◆ **Excerpted passage**
━━━━━━━━━━
For the last 3-4 years digital marketing has moved away from opinion based decisions and into fact based decisions. It is not enough to say that it works well for a campaign whose goal is to achieve sales. Yes, it is good but how good? Did it reach its ROAS (return of ad spend) goal? Is there any potential for further improvement?

With KPIBooster, which we released the alpha version last week, our aim is to reach the answers of these questions and similar questions easily. So, this week, let’s take a glance at which KPI metrics are important and which we analyze when we grow accounts.

ROAS (Return of Ad Spend): ROAS is our favourite! It shows us how much we earned when we spend a dollar. ROAS is the easiest way to measure if the money you spend to your marketing campaigns paid off or not, if it is measured right it will help you to allocate your budget to the right campaigns.

Customer lifetime value: Shows how much revenue a user will bring you during the period they stay your customer. From the moment the user meets your brand, it is up to you to increase the value! If we think of it as a marketing funnel, the user who we spend our budget more on to introduce the brand at the top of the funnel, increases LTV as it goes to the bottom of the funnel and becomes a part of the segment we treat differently using special communication and campaign structures.
━━━━━━━━━━
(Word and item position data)
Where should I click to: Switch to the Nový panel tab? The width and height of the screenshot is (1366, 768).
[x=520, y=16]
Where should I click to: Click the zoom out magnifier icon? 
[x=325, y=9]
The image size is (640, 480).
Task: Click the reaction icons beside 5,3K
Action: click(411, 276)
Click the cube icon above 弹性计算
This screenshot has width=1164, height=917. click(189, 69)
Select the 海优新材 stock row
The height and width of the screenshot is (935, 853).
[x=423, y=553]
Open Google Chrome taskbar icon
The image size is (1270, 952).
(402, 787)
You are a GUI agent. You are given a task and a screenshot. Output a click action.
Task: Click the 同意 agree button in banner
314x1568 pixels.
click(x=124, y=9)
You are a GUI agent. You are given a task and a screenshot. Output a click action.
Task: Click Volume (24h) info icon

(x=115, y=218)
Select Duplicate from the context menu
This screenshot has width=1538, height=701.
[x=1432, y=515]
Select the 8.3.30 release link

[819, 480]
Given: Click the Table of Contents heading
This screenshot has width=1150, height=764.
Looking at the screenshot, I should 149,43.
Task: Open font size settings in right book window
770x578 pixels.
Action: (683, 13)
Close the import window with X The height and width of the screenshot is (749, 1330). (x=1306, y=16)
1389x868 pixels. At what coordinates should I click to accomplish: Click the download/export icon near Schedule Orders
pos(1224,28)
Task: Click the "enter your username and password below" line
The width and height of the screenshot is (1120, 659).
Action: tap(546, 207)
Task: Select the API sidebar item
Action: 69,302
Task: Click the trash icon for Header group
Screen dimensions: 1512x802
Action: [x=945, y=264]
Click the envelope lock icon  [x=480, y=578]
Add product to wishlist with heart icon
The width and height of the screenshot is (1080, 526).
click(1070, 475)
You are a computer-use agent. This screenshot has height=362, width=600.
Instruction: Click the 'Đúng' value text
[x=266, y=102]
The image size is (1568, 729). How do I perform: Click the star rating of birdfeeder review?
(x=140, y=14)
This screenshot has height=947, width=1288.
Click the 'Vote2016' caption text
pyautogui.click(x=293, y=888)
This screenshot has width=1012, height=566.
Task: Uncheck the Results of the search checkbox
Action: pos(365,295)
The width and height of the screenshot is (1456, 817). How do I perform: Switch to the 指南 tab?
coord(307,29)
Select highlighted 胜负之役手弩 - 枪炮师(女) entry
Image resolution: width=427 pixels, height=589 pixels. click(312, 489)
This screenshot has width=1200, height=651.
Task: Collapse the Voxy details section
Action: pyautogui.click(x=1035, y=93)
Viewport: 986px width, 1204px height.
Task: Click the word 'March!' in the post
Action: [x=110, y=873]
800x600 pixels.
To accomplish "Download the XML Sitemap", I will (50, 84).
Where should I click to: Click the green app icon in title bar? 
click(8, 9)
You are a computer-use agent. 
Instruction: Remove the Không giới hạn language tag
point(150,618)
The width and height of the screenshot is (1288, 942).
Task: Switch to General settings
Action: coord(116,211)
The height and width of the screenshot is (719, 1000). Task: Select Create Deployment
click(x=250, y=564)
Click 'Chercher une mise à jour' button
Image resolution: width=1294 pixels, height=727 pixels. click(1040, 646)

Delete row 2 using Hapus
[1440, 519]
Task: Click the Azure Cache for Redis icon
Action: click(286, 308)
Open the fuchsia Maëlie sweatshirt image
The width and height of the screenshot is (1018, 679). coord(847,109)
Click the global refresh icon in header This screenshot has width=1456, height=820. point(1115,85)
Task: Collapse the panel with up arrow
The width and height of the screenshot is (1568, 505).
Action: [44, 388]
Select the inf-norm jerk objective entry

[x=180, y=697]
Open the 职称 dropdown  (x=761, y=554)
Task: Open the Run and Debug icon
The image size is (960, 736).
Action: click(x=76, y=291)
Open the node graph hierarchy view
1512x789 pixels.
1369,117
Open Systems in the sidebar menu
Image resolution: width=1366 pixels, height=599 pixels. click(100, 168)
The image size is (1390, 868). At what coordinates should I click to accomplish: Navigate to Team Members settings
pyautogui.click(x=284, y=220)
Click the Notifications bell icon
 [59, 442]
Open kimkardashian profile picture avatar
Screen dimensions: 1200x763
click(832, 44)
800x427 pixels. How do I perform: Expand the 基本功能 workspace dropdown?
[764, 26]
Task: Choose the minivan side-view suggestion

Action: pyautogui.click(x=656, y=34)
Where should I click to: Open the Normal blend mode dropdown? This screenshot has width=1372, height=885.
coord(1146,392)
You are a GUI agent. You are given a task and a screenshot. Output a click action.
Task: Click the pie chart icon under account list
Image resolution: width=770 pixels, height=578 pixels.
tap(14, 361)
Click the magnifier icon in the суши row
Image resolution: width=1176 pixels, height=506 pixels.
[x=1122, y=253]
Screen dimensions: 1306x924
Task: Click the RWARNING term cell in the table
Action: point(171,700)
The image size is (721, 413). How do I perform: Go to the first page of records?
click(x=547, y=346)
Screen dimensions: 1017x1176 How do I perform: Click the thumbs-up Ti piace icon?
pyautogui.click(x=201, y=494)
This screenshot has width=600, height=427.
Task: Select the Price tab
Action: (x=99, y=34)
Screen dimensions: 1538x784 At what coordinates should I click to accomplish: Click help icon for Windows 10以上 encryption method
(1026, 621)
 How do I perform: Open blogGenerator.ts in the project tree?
━━━━━━━━━━
◆ **Exercise directions**
Can you copy out the whole passage on marketing KPIs word for word? This material was drawn from a separate source.

◆ **Task result**
For the last 3-4 years digital marketing has moved away from opinion based decisions and into fact based decisions. It is not enough to say that it works well for a campaign whose goal is to achieve sales. Yes, it is good but how good? Did it reach its ROAS (return of ad spend) goal? Is there any potential for further improvement?

With KPIBooster, which we released the alpha version last week, our aim is to reach the answers of these questions and similar questions easily. So, this week, let’s take a glance at which KPI metrics are important and which we analyze when we grow accounts.

ROAS (Return of Ad Spend): ROAS is our favourite! It shows us how much we earned when we spend a dollar. ROAS is the easiest way to measure if the money you spend to your marketing campaigns paid off or not, if it is measured right it will help you to allocate your budget to the right campaigns.

Customer lifetime value: Shows how much revenue a user will bring you during the period they stay your customer. From the moment the user meets your brand, it is up to you to increase the value! If we think of it as a marketing funnel, the user who we spend our budget more on to introduce the brand at the top of the funnel, increases LTV as it goes to the bottom of the funnel and becomes a part of the segment we treat differently using special communication and campaign structures.